--- Supplied information Enclosed Below ---

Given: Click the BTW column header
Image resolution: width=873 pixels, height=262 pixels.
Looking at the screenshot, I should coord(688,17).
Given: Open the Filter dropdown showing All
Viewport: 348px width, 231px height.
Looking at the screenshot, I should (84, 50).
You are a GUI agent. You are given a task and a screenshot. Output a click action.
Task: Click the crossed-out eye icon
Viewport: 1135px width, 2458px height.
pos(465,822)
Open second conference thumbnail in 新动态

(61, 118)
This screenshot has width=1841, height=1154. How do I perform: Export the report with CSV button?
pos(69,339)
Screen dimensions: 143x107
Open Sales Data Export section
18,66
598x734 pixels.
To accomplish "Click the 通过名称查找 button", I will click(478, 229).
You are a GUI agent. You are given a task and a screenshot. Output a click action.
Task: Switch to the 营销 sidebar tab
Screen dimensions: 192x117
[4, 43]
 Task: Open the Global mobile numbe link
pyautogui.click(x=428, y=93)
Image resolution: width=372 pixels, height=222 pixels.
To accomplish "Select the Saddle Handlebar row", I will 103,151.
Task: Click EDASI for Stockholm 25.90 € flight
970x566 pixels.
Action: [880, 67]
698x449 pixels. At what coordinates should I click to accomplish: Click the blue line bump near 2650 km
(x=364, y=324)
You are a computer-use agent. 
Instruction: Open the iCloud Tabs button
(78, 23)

--- End of Enclosed Supplied information ---

§ **Problem description**
In the entries above, copy the lines from the one that contains "Open second conference thumbnail in 新动态" through the last line, exactly as they appear.

§ **Response area**
Open second conference thumbnail in 新动态

(61, 118)
This screenshot has width=1841, height=1154. How do I perform: Export the report with CSV button?
pos(69,339)
Screen dimensions: 143x107
Open Sales Data Export section
18,66
598x734 pixels.
To accomplish "Click the 通过名称查找 button", I will click(478, 229).
You are a GUI agent. You are given a task and a screenshot. Output a click action.
Task: Switch to the 营销 sidebar tab
Screen dimensions: 192x117
[4, 43]
 Task: Open the Global mobile numbe link
pyautogui.click(x=428, y=93)
Image resolution: width=372 pixels, height=222 pixels.
To accomplish "Select the Saddle Handlebar row", I will 103,151.
Task: Click EDASI for Stockholm 25.90 € flight
970x566 pixels.
Action: [880, 67]
698x449 pixels. At what coordinates should I click to accomplish: Click the blue line bump near 2650 km
(x=364, y=324)
You are a computer-use agent. 
Instruction: Open the iCloud Tabs button
(78, 23)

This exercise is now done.